EXERCISE PROMPT
From the line with "Click the floral dress person in background" through the last line of the records below, both ends included, transcribe only those lines, exactly, and omit the pictures.

(Saved data entries)
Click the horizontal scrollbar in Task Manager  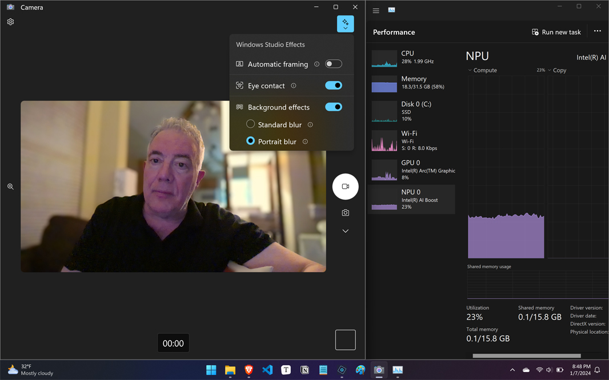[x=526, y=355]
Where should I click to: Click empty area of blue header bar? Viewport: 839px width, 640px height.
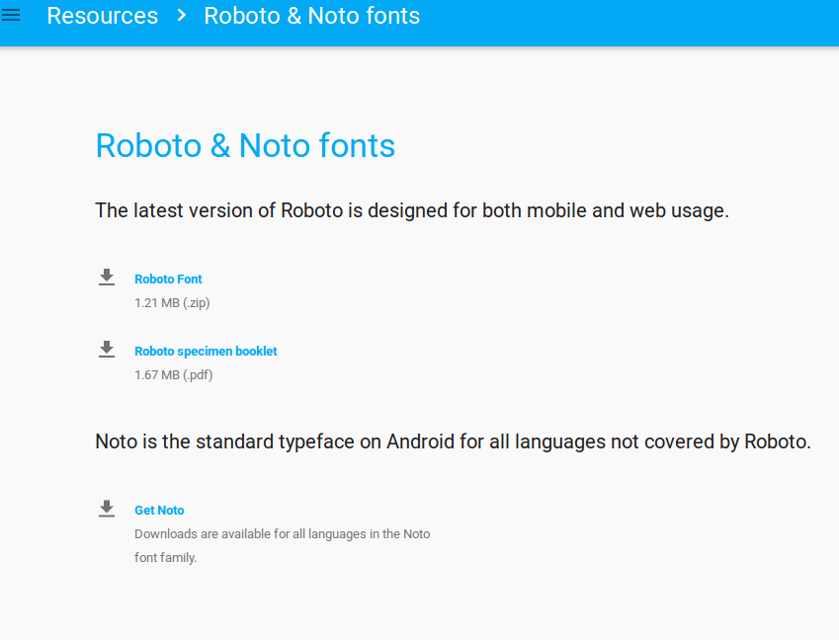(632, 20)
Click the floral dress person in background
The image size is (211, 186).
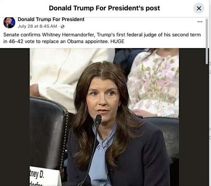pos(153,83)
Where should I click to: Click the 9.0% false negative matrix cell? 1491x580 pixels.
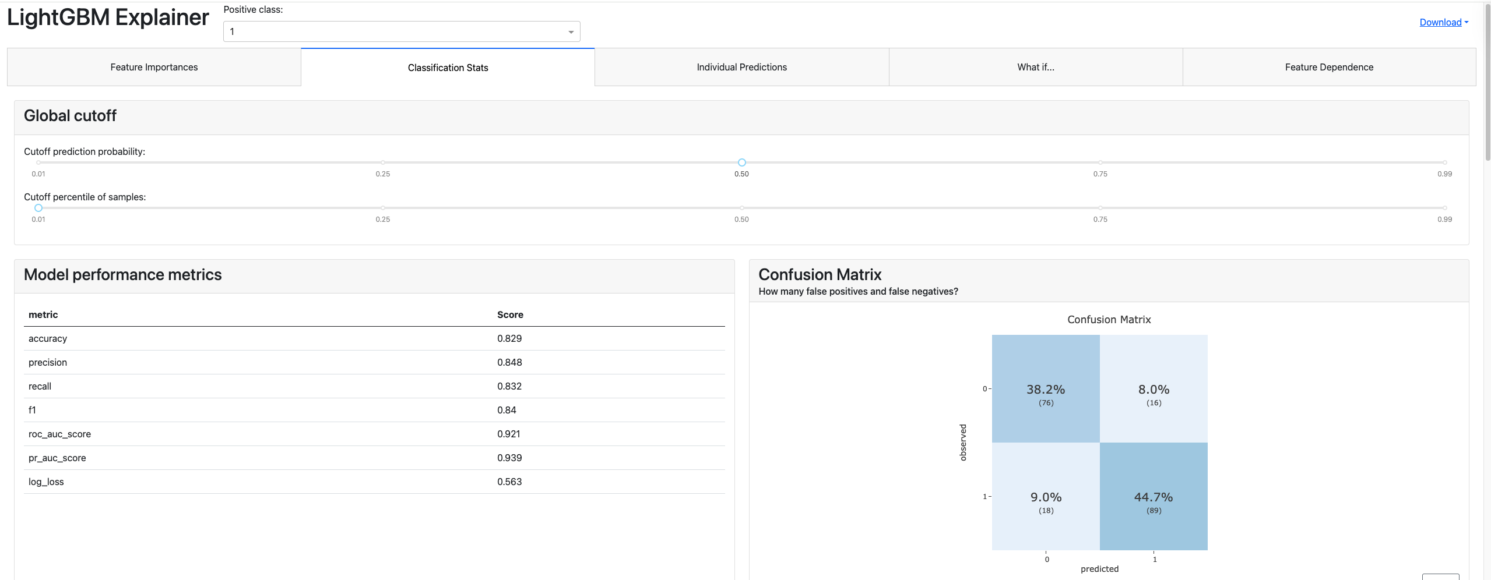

EXERCISE OUTPUT
Click the floral dress person in background
The image size is (211, 186).
pos(153,83)
Where should I click to: Click the 9.0% false negative matrix cell? 1491x580 pixels.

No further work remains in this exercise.